Shia leader Muqtada al-Sadr, whose coalition had won the largest number of seats in last year’s elections, urged legislators to suspend their parliamentary membership and boycott sessions until the government responds to the protesters’ demands.

“Hurry to suspend your membership without delay,” he said in a statement issued before a parliamentary session on Saturday.

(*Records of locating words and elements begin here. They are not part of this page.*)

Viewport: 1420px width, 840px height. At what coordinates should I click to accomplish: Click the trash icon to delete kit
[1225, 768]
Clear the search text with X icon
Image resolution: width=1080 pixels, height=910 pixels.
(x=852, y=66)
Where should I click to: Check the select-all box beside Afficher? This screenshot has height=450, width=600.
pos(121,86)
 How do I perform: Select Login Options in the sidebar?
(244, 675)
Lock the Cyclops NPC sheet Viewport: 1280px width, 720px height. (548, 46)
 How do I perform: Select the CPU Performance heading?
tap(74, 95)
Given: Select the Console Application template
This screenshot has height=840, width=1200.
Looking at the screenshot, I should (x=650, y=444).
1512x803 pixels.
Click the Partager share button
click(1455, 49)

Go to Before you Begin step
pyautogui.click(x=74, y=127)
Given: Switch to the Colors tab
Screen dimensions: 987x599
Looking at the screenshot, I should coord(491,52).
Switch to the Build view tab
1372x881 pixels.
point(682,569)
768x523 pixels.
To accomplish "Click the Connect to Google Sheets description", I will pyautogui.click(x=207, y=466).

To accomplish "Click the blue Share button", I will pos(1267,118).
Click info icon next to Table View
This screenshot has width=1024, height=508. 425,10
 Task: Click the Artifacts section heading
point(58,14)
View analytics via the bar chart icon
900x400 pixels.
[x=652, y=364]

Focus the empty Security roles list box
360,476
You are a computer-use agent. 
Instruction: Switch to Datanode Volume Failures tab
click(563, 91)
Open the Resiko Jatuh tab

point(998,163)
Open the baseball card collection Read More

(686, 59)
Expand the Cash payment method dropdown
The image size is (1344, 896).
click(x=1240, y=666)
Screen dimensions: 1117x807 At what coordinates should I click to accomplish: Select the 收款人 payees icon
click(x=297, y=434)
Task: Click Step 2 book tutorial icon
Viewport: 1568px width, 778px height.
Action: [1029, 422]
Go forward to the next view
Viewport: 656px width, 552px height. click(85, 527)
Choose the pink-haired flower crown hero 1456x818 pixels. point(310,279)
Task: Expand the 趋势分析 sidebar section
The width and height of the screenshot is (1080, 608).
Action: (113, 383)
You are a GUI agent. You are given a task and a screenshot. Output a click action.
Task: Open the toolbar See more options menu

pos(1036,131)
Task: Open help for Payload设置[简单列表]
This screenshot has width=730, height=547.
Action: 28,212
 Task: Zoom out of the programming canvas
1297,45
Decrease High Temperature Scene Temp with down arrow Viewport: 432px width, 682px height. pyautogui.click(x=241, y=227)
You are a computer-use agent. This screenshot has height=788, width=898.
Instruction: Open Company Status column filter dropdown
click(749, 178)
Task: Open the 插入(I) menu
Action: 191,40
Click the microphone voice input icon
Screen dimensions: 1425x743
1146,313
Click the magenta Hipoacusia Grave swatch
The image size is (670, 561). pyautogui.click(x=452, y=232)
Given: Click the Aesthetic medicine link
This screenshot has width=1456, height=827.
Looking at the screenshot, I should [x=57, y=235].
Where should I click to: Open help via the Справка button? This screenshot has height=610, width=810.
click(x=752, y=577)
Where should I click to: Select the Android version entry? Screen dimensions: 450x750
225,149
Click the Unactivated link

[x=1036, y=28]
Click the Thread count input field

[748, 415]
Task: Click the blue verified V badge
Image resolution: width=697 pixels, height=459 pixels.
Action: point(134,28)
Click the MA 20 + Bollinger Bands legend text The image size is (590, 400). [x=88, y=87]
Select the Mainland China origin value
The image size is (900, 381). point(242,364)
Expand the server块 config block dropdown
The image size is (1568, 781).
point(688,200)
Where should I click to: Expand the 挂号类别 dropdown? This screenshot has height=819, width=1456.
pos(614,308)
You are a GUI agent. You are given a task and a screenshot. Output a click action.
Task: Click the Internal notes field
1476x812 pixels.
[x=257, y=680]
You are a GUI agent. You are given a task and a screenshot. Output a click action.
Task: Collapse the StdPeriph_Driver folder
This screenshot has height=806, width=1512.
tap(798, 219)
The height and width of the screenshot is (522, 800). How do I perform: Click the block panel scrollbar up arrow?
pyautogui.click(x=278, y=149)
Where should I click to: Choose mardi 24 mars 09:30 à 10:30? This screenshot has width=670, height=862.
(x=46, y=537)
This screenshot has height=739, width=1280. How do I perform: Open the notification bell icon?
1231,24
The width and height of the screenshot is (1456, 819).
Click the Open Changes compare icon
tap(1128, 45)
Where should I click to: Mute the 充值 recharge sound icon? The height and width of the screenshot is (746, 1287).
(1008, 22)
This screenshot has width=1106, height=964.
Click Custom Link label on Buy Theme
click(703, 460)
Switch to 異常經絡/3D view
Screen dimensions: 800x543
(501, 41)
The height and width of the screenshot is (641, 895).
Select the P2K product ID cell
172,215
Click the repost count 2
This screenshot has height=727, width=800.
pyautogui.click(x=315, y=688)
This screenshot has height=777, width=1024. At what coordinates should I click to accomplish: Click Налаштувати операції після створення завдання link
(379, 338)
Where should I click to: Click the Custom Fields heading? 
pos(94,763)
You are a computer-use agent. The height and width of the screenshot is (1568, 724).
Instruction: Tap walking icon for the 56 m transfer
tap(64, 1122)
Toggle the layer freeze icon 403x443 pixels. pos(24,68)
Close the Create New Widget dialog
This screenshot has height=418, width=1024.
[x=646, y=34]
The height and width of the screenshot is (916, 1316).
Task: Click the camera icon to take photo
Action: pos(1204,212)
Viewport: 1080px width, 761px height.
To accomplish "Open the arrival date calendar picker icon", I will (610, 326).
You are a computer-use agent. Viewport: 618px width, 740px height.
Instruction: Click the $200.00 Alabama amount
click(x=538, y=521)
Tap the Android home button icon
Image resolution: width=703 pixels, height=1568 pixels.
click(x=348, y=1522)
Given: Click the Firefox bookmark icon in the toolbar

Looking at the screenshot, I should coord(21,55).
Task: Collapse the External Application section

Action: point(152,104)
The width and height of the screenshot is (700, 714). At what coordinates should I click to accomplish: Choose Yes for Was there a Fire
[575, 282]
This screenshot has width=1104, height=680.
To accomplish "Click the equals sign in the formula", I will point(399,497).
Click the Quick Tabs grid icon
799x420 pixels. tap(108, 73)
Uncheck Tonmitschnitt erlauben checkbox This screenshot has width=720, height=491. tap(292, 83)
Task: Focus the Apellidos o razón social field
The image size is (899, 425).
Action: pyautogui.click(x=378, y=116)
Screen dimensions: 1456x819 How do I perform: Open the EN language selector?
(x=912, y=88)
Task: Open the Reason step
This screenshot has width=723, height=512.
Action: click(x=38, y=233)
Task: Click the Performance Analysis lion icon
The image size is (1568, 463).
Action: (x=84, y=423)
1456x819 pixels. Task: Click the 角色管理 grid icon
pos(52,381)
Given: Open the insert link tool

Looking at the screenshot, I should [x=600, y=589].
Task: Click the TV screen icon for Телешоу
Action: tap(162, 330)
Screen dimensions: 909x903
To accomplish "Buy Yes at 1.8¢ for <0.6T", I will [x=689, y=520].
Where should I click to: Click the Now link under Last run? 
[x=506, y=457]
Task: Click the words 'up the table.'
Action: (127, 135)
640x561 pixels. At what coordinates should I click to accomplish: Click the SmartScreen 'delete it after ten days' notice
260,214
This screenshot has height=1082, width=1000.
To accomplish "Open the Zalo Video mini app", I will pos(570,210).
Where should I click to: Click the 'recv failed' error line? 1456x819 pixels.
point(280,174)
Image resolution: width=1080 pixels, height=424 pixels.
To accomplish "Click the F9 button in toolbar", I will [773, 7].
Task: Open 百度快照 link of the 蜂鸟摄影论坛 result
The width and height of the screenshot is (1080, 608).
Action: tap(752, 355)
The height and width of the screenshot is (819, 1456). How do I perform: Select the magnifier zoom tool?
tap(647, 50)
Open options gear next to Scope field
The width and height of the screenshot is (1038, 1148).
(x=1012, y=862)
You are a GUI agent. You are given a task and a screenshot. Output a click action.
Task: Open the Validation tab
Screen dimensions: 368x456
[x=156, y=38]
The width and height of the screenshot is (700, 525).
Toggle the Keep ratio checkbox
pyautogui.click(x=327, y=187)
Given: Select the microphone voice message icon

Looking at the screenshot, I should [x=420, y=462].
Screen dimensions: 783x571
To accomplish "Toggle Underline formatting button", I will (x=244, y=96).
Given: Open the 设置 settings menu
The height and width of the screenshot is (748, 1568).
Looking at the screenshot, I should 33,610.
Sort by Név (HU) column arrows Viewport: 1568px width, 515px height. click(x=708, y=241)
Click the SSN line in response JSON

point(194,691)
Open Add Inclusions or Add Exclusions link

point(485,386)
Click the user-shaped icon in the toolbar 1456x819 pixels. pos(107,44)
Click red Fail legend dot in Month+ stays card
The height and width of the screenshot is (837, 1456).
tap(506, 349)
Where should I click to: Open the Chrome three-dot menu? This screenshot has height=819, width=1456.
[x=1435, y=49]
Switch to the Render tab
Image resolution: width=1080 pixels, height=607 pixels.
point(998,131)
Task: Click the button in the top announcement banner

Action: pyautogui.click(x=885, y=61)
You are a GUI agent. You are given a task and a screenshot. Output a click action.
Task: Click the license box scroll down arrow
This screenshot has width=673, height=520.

This is the same  individual whose minions were one of the backbones of the insurgency that gripped Iraq between 2004 and 2008. Post that interval, he became the most adroit politician in Iraq, positioning as the “conscience of the nation” without being tarred by political office. His positions have gyrated between violence and conciliation. He has resided in Iran for indeterminate periods. The Iranian and Iraqi religious establishments have close ties, divided mainly by the issue of Velâyat-e Faqih, a very new invention which may in the near future be no issue at all. See Iran history II: two societies.

So I have long harbored the suspicion, which I cannot substantiate, that Muqtada al-Sadr is an Iranian mole, or with more grayness, a buyable personage. He’s not an ayatollah; he may lack the brainpower for the horrific memorization and declamation, but in return for delivering Iraq to Iran, Qom might judge more favorably than Najaf.  Or he might enjoy  being the ruler of a satrap. These are personal suspicions, unsubstantiated by anything in open source.

With Iraq on the verge of disintegration, a triangle of three forces provides a simple visualization. The corners of the triangle are patriotism, grievance, and oppression. The state of practically any nation can be represented by a dot inside the triangle, nearest to the forces most in play. In Iraq today, the dot is almost on the line connecting patriotism and grievance. If the dot moves all the way over to grievance, Iraq explodes.

Sadr is helping this along  by riding the tide of grievance, and promoting the dissolution of the parliament. The fact of corruption characteristic to a tribal society is a boon to his machinations. He doesn’t have to manufacture anything.

If Sadr succeeds in disenfranchising Iraq’s civil administration, Iran may decide to lend a helping hand. Basra looks particularly juicy. It’s near Iran, the residents are well ahead of the curve of discontent. It provides a choke point on the Shatt al-Arab, extending influence well inland, to the entire drainage basin of the Tigris and Euphrates.

Iran’s strategic planners are at least gaming this out. An alternative, or adjunct, would be further strikes against Saudi facilities. At some level, oil starvation becomes less tolerable than compliance with U.S. sanctions. The result could be a general, willful disregard of U.S. sanctions, together with widespread dollar substitution, and weakening of the dollar as the primary reserve currency.

I’ve written about various ways the cookie can crumble. See:

The takeaway: In this region, we don’t have a winning hand, but:

  • Stick tight with Saudi Arabia.
  • Yemen has possibilities, which I won’t discuss here.
  • Have a contingency plan for deployment of ground forces.